La heroína es una sustancia que, entre 1975 y 1995 (aproximadamente), ha envuelto en una negra sombra a sectores muy relevantes de la juventud española. A diferencia de la cocaína —que es una droga invisible y de uso social amplio y generalmente inadvertido, perfectamente compatible con una vida convencional—, la heroína es una sustancia de una fuerza arrasadora, que conduce al adicto a un mundo de devastación física y social. Las personas ajenas al funcionamiento general de las drogas no entienden este efecto fatídico de la heroína frente a otras sustancias que no enganchan con tanta fiereza, pero solamente hay que leer a tratadistas beatniks como William Burroughs y otros yonquis experimentados y de talento literario para darse cuenta de que la fuerza de la heroína está en que es la droga más placentera, transformadora y liberalizadora, sin comparación posible dentro del catálogo de sensaciones humanas. La heroína es el no va más, y por eso se convierte en el centro de la vida del yonqui, y el yonqui empieza a vivir únicamente con el objeto de meterse heroína todos los días. Así, un yonqui es capaz de asaltar, robar con violencia, maltratar a sus allegados, mentir y manipular. Las perspectivas en la vida de un yonqui solamente duran hasta el próximo pico o tiro. Los actos de un yonqui no tienen para él ninguna consecuencia. El yonqui va tirando hasta que muere de cualquier dolencia, dolencia que resulta inocua para los no yonquis, pero el yonqui sucumbe porque llega a su hora final con el cuerpo hecho fosfatina, sin defensas, sin ningún armamento inmunológico.

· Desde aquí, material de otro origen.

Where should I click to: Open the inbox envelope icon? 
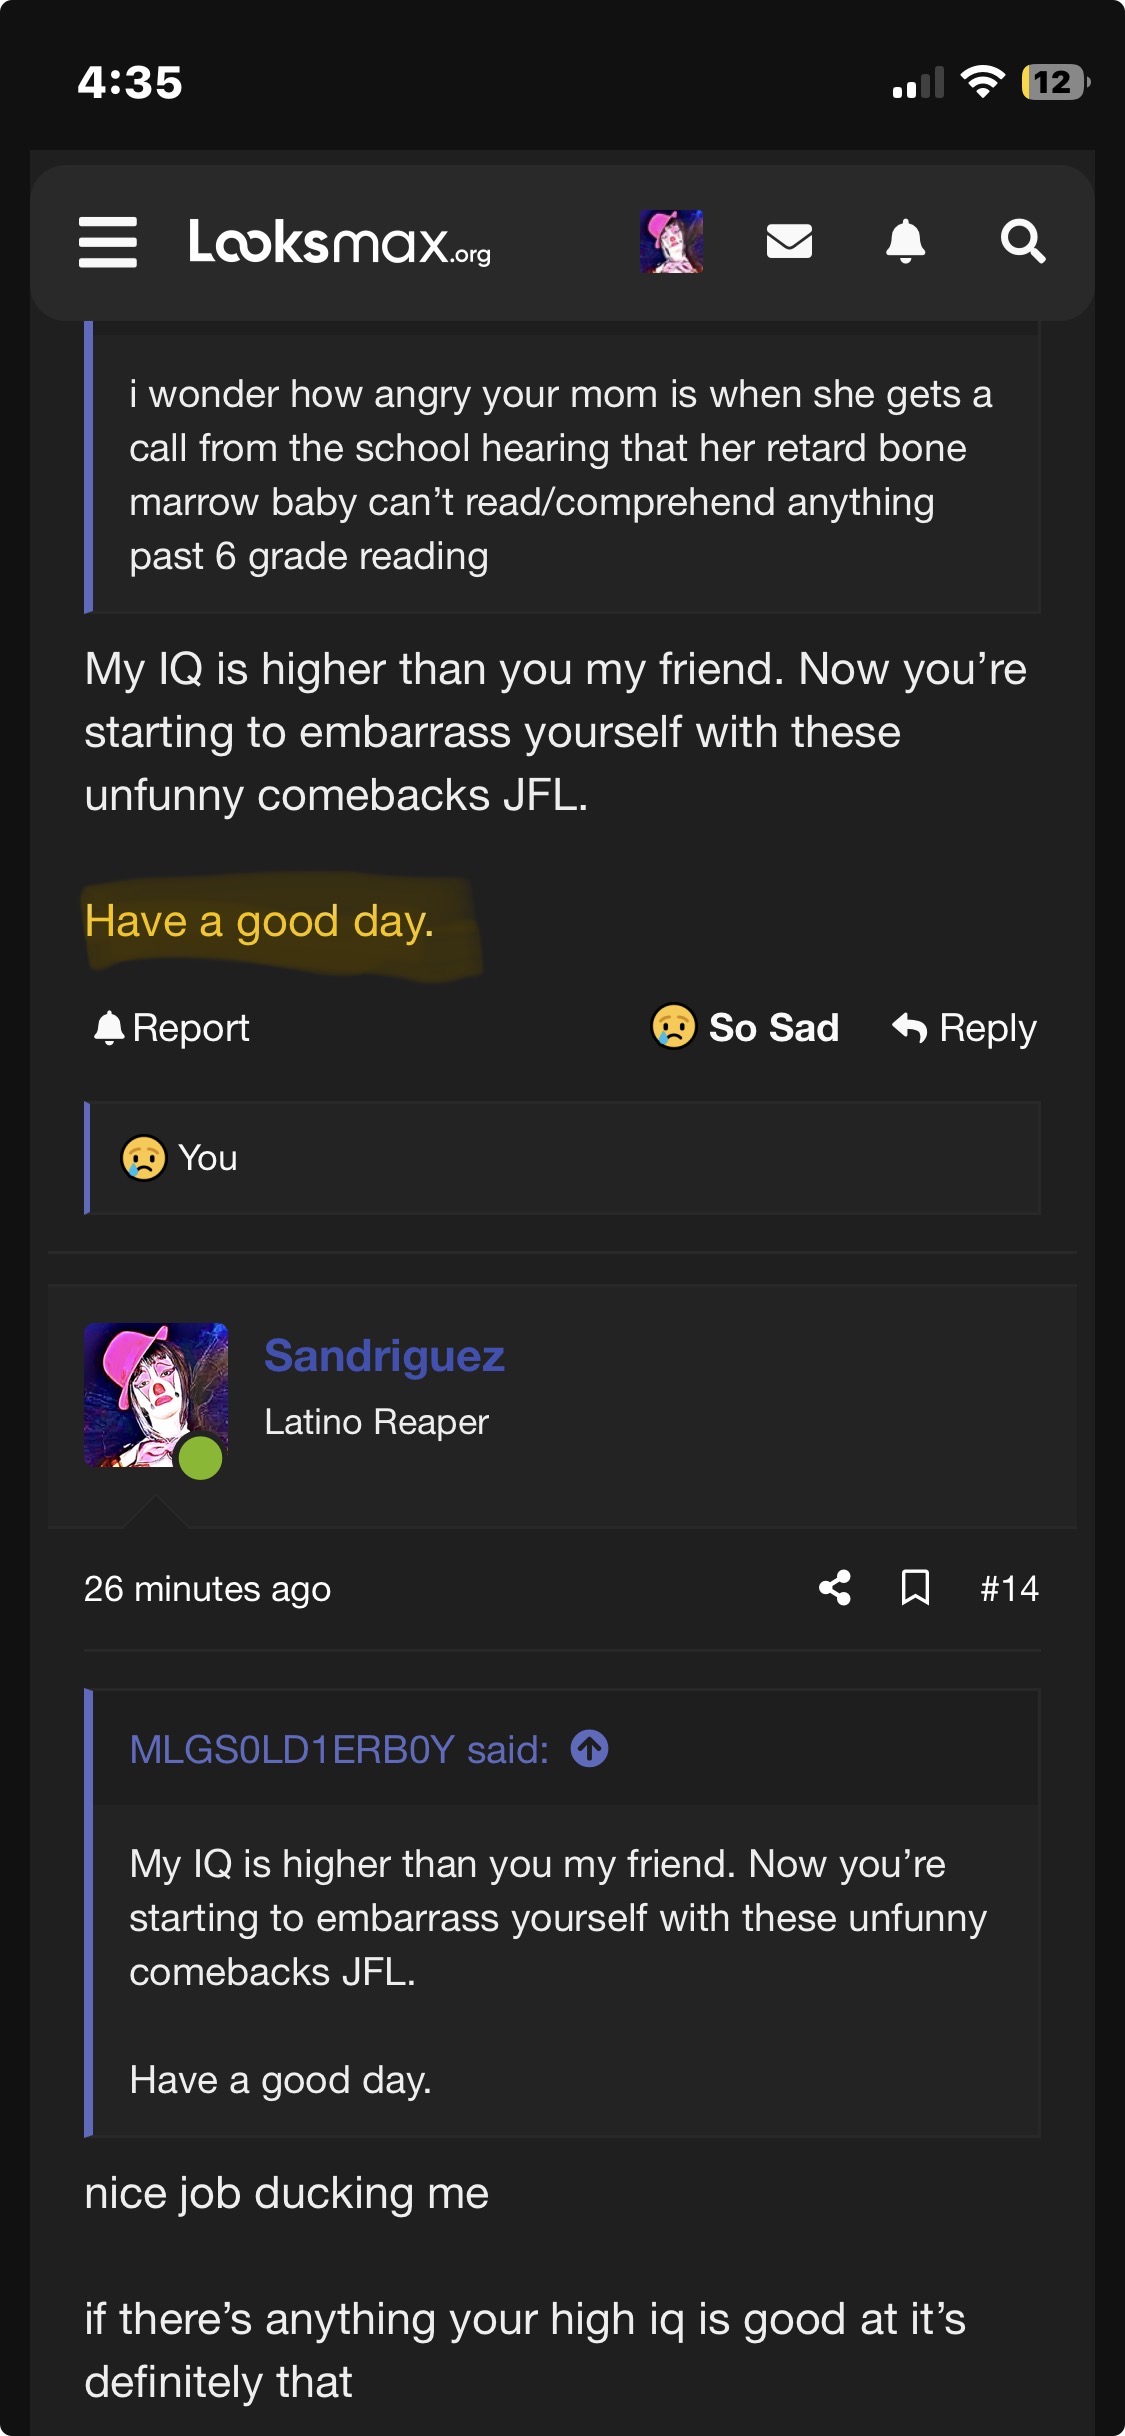pyautogui.click(x=789, y=242)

Si nos extendemos en esto, a pesar de ser tan sabido, es porque pensamos que los jóvenes lectores no han vivido ese mundo de la heroína que en nuestra época colonizaba ciertas calles y parques de todos los pueblos y ciudades. Los yonquis deambulaban por allí como muertos vivientes, y nuestros padres se limitaban a decirnos que anduviéramos con cuidado cuando pasáramos cerca.
En consecuencia, el heroinómano clásico, canónico, ha ido despareciendo en España. Y hemos dicho que Enrique San Francisco ya no se metía caballo, pero daba el tipo, junto a otros heroinómanos famosos como Antonio Vega, Enrique Urquijo o Manolo Tena, o junto a heroinómanos de andar por casa como nuestro primo Manolo, o Paco, el del taller, o como el hijo de la vecina del cuarto izquierda, que robó todas las televisiones del edificio para meterse unos chinos. Los que hemos estado en los bares por la noche sabemos que en determinada época había por allí unos yonquis de guardia, perfectamente apacibles, cultos, esqueléticos, que tenían ideas originales sobre el sentido de la vida y que contaban sucesos graciosísimos que les ocurrían frecuentemente gracias al descontrol general que tenían. Personas sin un duro, que sobrevivían del sablazo indiscriminado y que iban tirando a salto de mata, cuya manera de vivir era incompatible con alguna posibilidad de tener una familia o de poder funcionar dentro de los parámetros que se consideran como convencionales. Personas, en definitiva, como Enrique San Francisco.